Whitaker has enjoyed reconnecting with friends and family, including his daughter, Cache, 28. But he hasn’t done much celebrating. He spent Memorial Day at his mother’s home, where he’s been living since his release.

He has not started job-hunting, he said. “I have anxiety attacks. My heart starts racing, and it feels like I’m boxed in. Other than that, I’m just not ready to be out and take a chance on going too far. I try to stay close,” said Whitaker, who at the time of his arrest had a job moving patients around Penn Presbyterian Medical Center.

Whitaker said he still finds it hard to believe that he was sent to prison for a crime he did not commit and that he is finally free. “I was working,” he said. “I lost my job, my family, I lost everything. You just came in and snatched my life. You kidnapped me. So I’m always a little bit in fear. I’m glad that nowadays they have cameras and phones to be able to track down things.”

The Rev. David Smith, interim pastor of Wayland Temple Baptist Church at 25th Street and Cecil B. Moore Avenue, recalled inviting Whitaker to participate in a mentoring program for ex-inmates and asking him to text his mailing address.
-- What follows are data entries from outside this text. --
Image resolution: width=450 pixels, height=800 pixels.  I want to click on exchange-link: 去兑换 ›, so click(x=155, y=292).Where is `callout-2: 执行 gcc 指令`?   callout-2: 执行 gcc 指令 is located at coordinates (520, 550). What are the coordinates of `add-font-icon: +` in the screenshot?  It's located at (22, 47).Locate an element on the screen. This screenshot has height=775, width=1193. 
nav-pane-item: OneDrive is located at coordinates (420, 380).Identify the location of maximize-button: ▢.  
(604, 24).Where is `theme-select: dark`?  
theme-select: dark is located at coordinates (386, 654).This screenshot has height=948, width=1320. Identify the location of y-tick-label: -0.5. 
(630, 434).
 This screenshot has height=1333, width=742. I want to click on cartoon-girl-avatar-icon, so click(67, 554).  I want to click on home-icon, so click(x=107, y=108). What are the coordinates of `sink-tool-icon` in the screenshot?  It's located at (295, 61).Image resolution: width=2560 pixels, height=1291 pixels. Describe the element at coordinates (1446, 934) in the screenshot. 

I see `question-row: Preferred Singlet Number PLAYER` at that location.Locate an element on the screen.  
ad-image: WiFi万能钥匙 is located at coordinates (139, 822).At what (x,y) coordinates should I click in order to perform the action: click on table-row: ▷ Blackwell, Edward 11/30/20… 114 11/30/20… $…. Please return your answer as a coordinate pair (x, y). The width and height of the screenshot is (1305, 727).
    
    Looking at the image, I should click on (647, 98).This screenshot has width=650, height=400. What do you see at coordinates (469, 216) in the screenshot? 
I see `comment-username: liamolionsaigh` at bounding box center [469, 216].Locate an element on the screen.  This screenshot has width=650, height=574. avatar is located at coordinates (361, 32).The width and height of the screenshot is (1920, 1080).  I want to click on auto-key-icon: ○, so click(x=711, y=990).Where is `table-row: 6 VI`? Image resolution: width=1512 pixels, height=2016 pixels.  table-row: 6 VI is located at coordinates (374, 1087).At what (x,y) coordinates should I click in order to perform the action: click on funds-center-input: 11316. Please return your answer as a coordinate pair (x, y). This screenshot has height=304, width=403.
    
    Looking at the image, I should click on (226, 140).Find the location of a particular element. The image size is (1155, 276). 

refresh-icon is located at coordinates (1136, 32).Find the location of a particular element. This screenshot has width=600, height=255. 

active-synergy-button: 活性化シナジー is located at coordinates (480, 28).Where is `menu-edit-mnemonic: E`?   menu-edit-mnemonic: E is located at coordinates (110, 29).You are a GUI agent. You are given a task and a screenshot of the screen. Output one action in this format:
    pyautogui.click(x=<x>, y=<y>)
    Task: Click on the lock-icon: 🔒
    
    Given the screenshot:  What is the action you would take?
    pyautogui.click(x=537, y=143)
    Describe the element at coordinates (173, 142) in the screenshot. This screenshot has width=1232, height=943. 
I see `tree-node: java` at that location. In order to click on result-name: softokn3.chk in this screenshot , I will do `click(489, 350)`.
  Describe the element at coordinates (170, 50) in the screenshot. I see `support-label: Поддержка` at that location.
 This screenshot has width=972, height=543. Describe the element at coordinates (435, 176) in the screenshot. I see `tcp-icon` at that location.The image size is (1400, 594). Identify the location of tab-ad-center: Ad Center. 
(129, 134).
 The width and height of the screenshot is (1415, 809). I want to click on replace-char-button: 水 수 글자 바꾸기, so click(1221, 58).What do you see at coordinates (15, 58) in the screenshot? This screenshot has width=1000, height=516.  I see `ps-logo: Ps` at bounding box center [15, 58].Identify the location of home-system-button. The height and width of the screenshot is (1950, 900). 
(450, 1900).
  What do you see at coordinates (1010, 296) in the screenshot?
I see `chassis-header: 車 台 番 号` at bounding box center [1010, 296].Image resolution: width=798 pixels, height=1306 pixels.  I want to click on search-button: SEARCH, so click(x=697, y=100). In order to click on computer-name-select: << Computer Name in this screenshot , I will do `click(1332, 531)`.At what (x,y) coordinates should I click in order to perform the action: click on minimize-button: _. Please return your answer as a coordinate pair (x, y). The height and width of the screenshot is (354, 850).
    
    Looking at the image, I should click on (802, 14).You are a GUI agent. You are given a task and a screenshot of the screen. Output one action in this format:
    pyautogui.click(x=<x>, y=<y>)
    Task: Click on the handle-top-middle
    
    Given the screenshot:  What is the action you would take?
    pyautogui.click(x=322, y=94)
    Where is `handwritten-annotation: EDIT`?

“And he was like, ‘I wasn’t around with this texting thing.’ Right there, that says exactly what we need. We have to help people who have been out of standard culture to acclimate,” Smith said.

Whitaker’s greatest resentment is reserved for Ceneviva, a career criminal with 21 arrests in Florida and in Montgomery and Bucks Counties and Philadelphia, who testified against him in both trials. He was facing two DUI charges when he testified at this month’s trial. The prosecution’s case rested heavily on Ceneviva’s testimony, and this time the jury did not believe him.

Whitaker’s mother said her son’s ordeal led her to begin working to change the criminal justice system. “I’ve been volunteering ever since he’s been in there, visiting prisons, writing letters to inmates, trying to encourage them,” she said. “I’ve been to Harrisburg lobbying to change the laws. That’s something I never did before. I wouldn’t wish this on anybody.”